**SELECTED TEXT**
::::
Dark Skies is not at all what I was expecting, and it does feel as though its marketing is quite misleading. It meanders here and there, and has very little structure to it on the whole. I also do not feel as though Francis really met her own brief here. She does do some things in the dark, like visiting an outdoor spa in Germany’s Black Forest, but her exploration of such occurrences, and of the darkness itself, does not go anywhere near far enough. Even when Francis writes of being in the dark, she is thinking of other things; there is no complete focus given to the darkness.

I had difficulty rating this title. It is largely for her lovely and quite informative chapters on Scandinavia – which were well written and executed, and actually set out to explore the darkness on some level – that I have rated this book as a 3-star read; without them, I could not have given it more than 2 stars. Dark Skies really did not match my expectations of what a book about night skies and darkness should include, and I found myself so disinterested in the very long portions written about her relationship, which served to overshadow the rest of the narrative. So much could have been explored and achieved here; it feels like a missed opportunity in a lot of ways.
::::
Stored entries
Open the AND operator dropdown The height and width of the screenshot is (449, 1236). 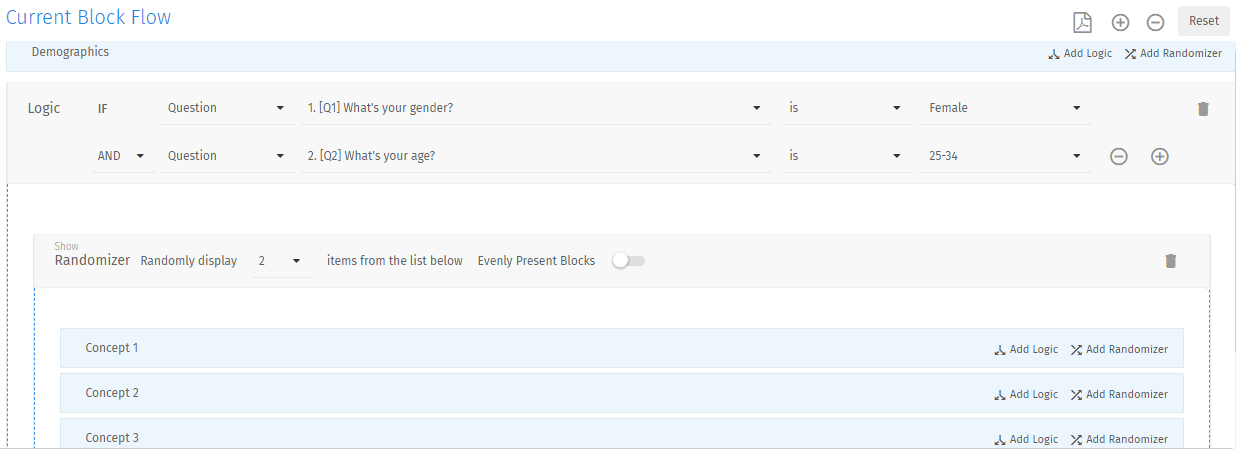coord(123,156)
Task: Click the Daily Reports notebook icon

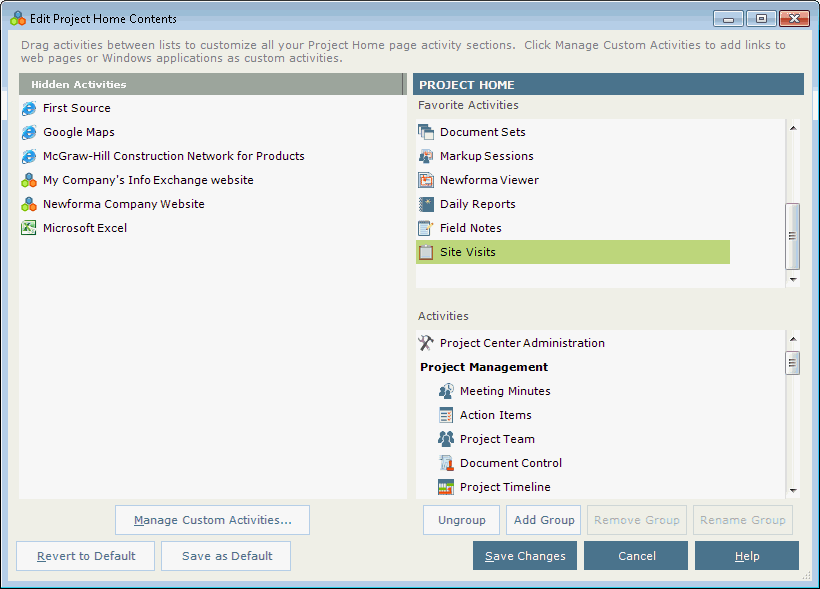Action: pyautogui.click(x=426, y=204)
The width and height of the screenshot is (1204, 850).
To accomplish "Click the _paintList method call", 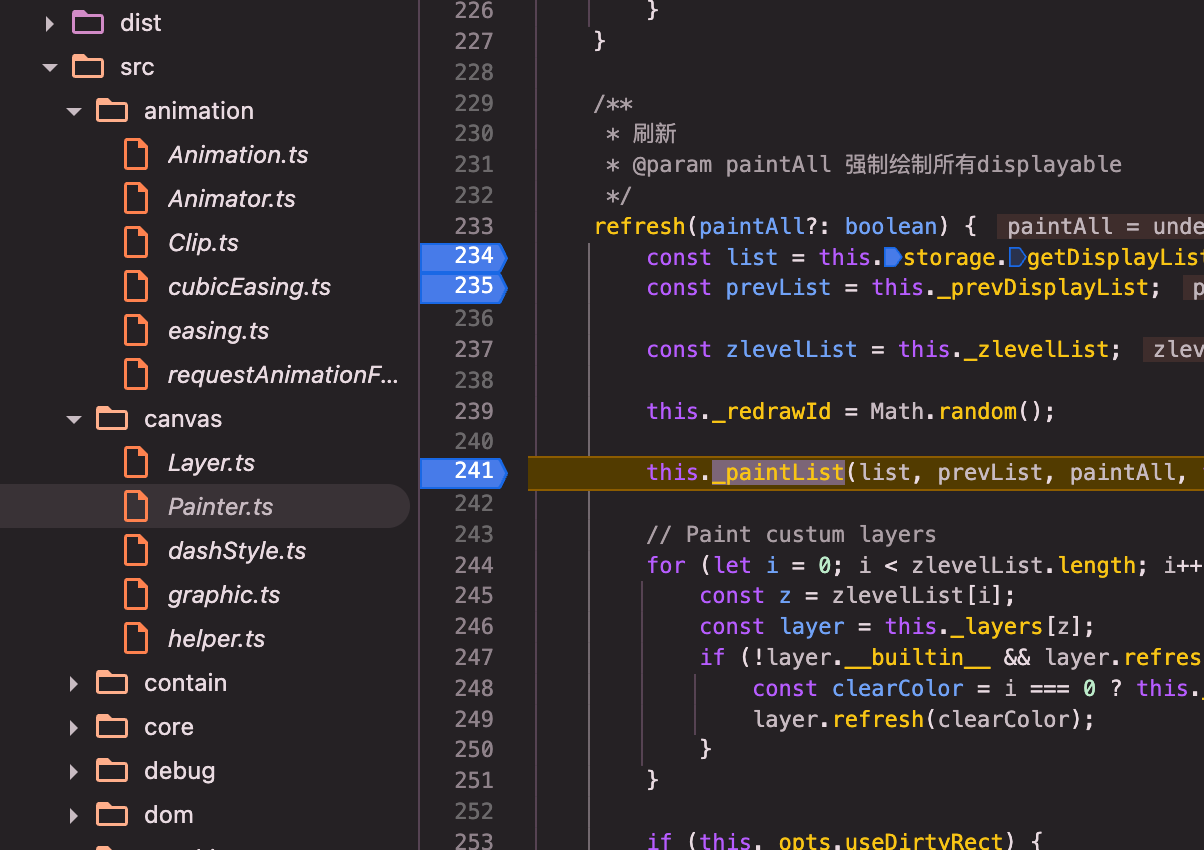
::::
**CHALLENGES**
A – Reproduce the part of the Dark Skies review that opens with the words containing "Dark Skies is" and closes with "to the darkness.".
B – Supply the next part of the Dark Skies review, beginning after its final sentence.

**RESPONSES**
A –
Dark Skies is not at all what I was expecting, and it does feel as though its marketing is quite misleading. It meanders here and there, and has very little structure to it on the whole. I also do not feel as though Francis really met her own brief here. She does do some things in the dark, like visiting an outdoor spa in Germany’s Black Forest, but her exploration of such occurrences, and of the darkness itself, does not go anywhere near far enough. Even when Francis writes of being in the dark, she is thinking of other things; there is no complete focus given to the darkness.

B –
Whilst I do not feel as though Dark Skies at all meets what it promises, Francis seems like a lovely person, with a great deal of talent. She and I have a lot of hobbies in common, from history and archaeology to Moomins and knitting, and I found myself relating to quite a lot of what she wrote. I would be so interested to read her other work in future, as I feel she has a lot to offer as both an author and an environmentalist.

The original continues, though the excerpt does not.